═════ Entries provided

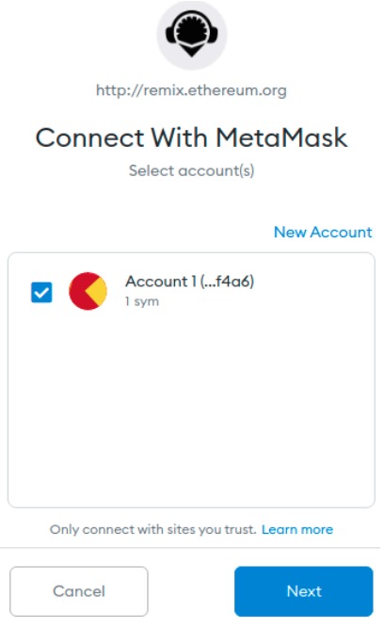Viewport: 384px width, 629px height.
Task: Click the Remix logo icon
Action: [x=192, y=33]
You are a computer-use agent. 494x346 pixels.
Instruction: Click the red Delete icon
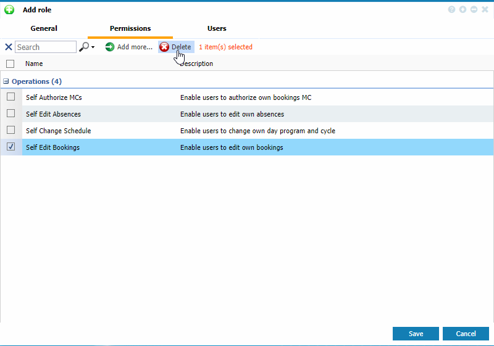164,47
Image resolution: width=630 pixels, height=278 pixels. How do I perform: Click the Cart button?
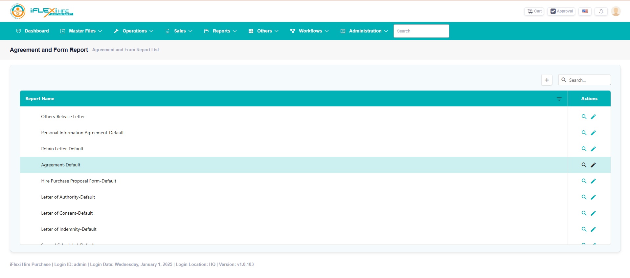click(x=534, y=11)
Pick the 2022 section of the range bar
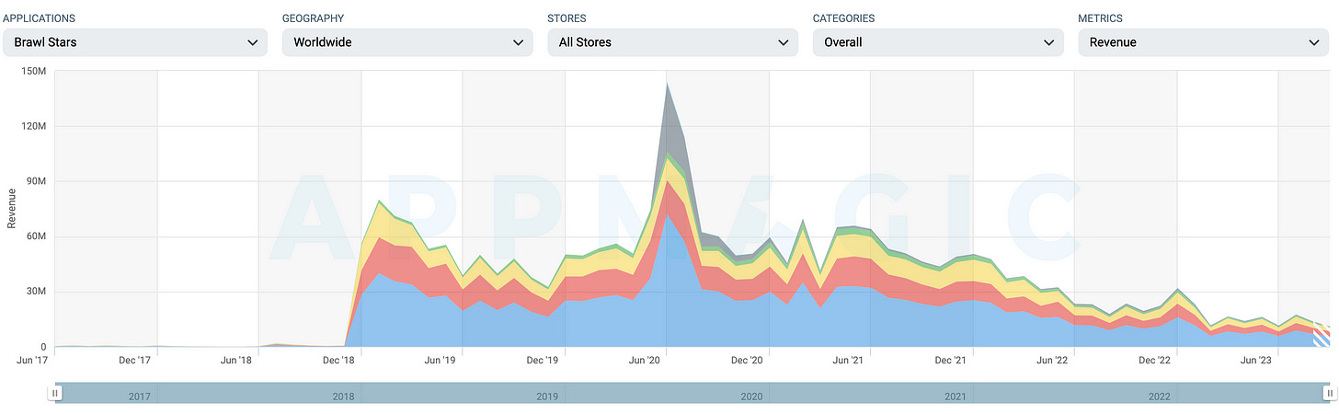 [x=1160, y=397]
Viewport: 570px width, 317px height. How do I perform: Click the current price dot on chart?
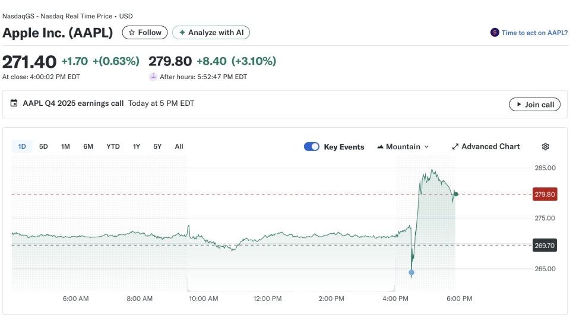(455, 194)
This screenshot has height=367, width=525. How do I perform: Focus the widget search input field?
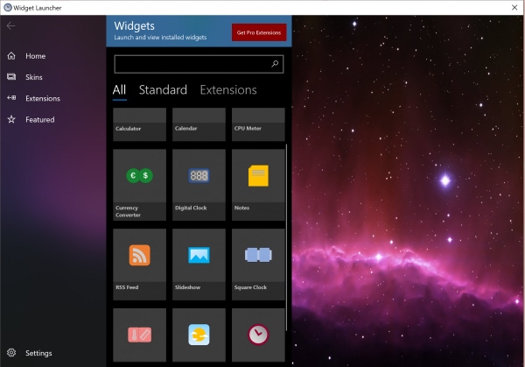click(191, 64)
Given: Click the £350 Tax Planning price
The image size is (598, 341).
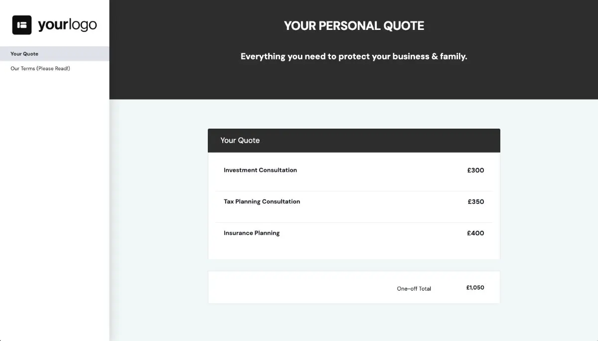Looking at the screenshot, I should point(475,201).
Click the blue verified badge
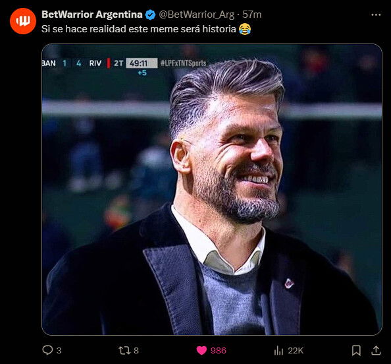The image size is (391, 364). [150, 15]
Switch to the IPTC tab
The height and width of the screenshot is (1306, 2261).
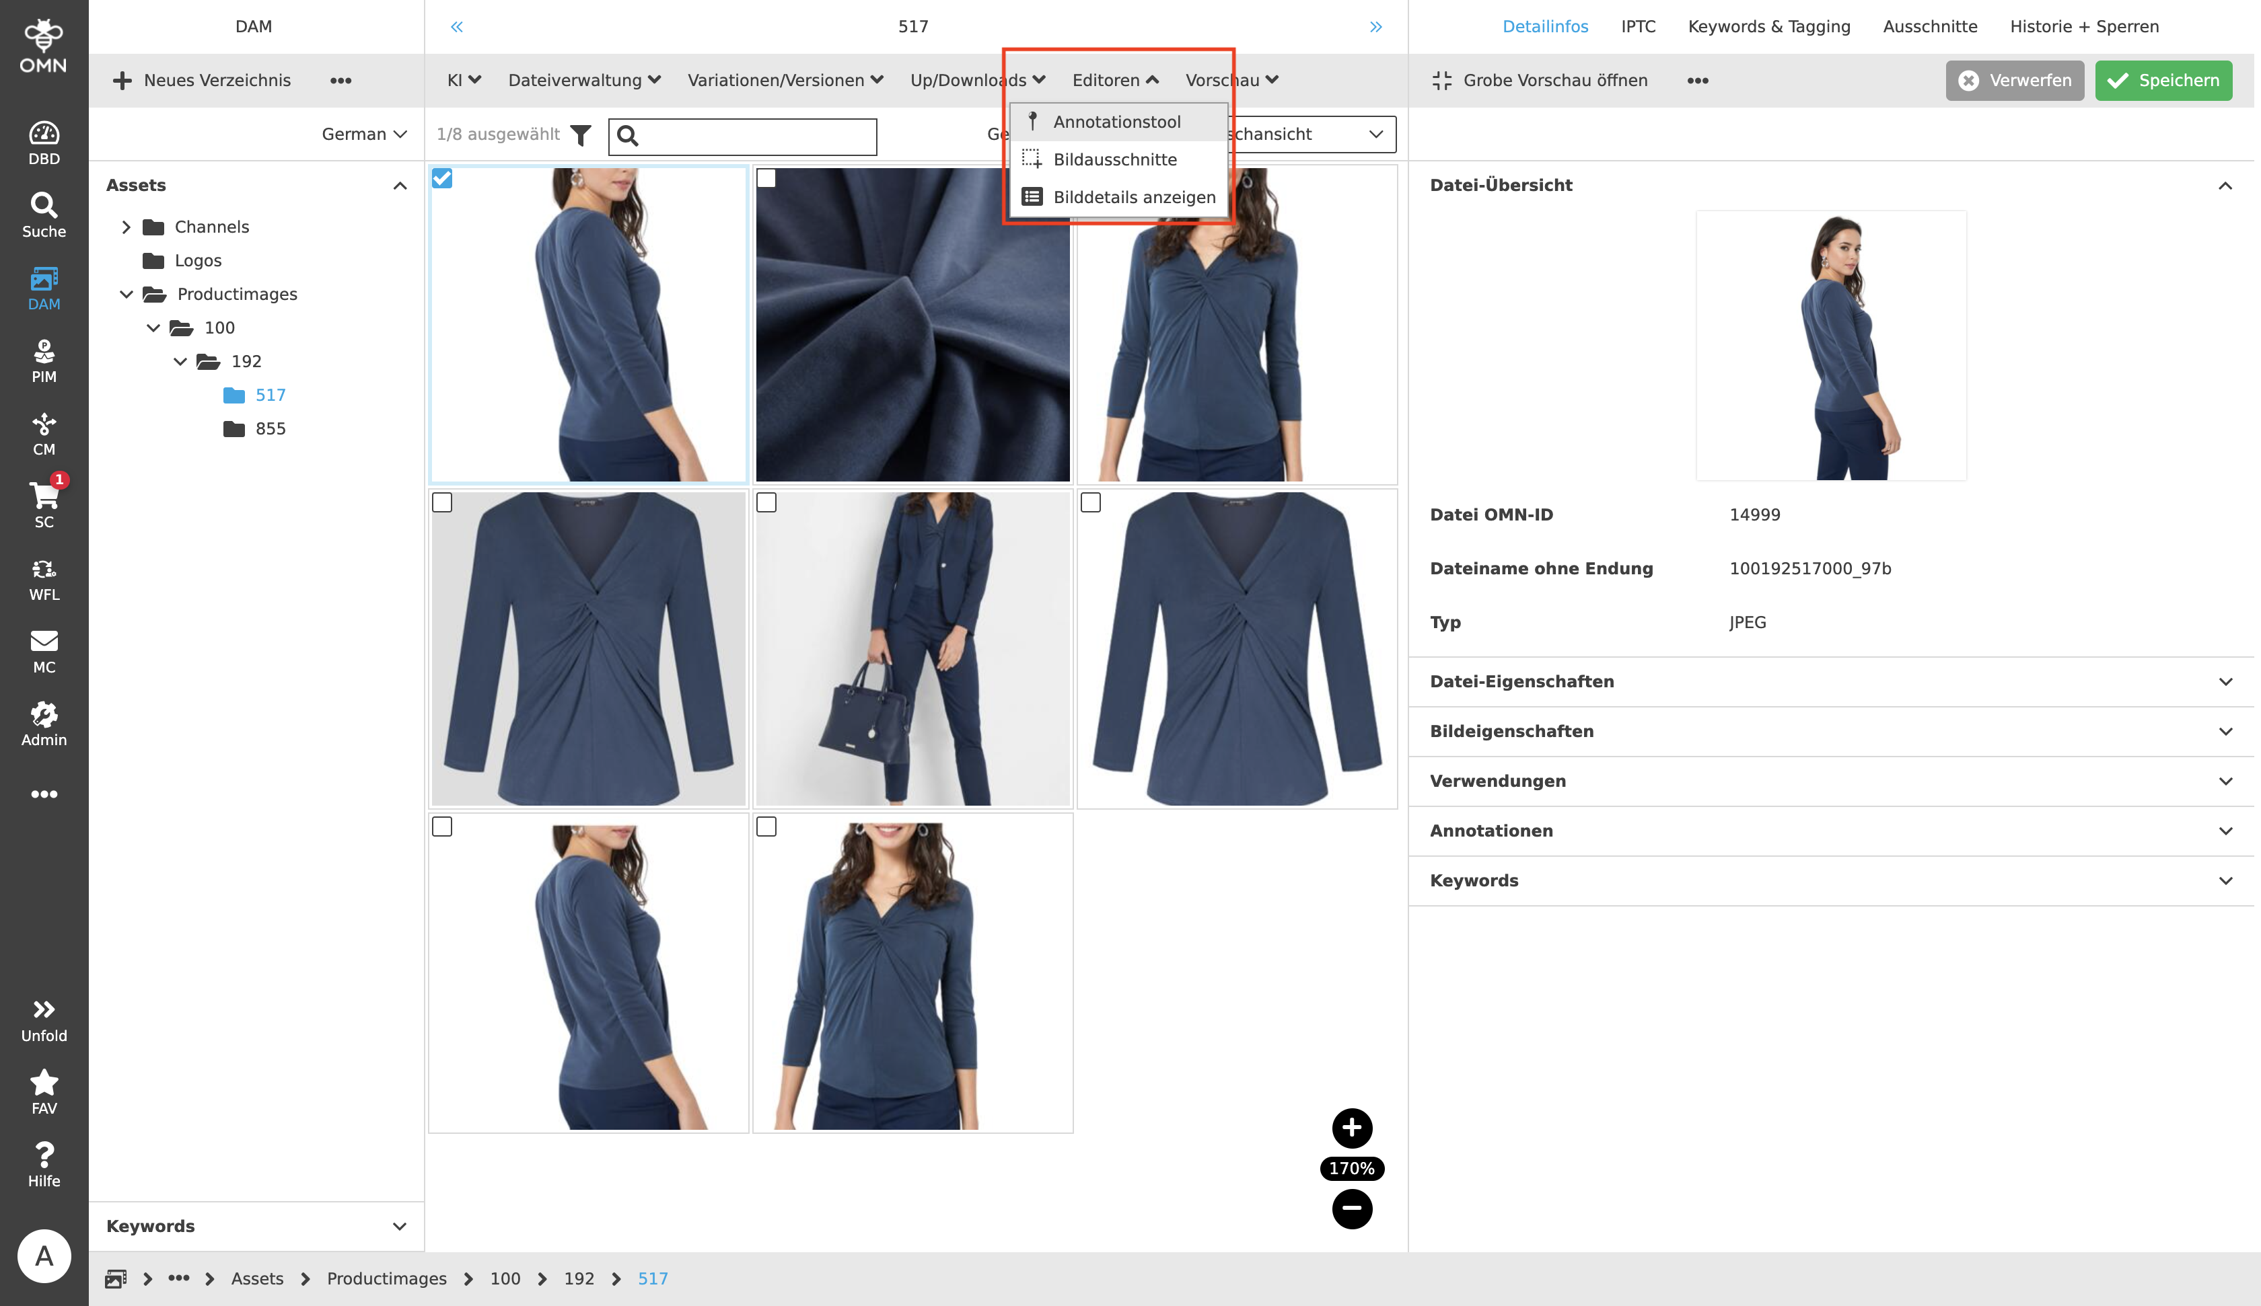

══════════

Task statement => Copy out every line of the records above word for word, leaving out the pictures.

Expected output =>
Viewport: 384px width, 629px height.
Task: Click the Remix logo icon
Action: [x=192, y=33]
You are a computer-use agent. 494x346 pixels.
Instruction: Click the red Delete icon
164,47
Image resolution: width=630 pixels, height=278 pixels. How do I perform: Click the Cart button?
click(x=534, y=11)
Pick the 2022 section of the range bar
 [x=1160, y=397]
Viewport: 570px width, 317px height. How do I perform: Click the current price dot on chart?
(455, 194)
This screenshot has height=367, width=525. How do I perform: Focus the widget search input field?
click(191, 64)
Given: Click the £350 Tax Planning price
The image size is (598, 341).
Looking at the screenshot, I should point(475,201).
Click the blue verified badge
The image size is (391, 364). [150, 15]
Switch to the IPTC tab
The height and width of the screenshot is (1306, 2261).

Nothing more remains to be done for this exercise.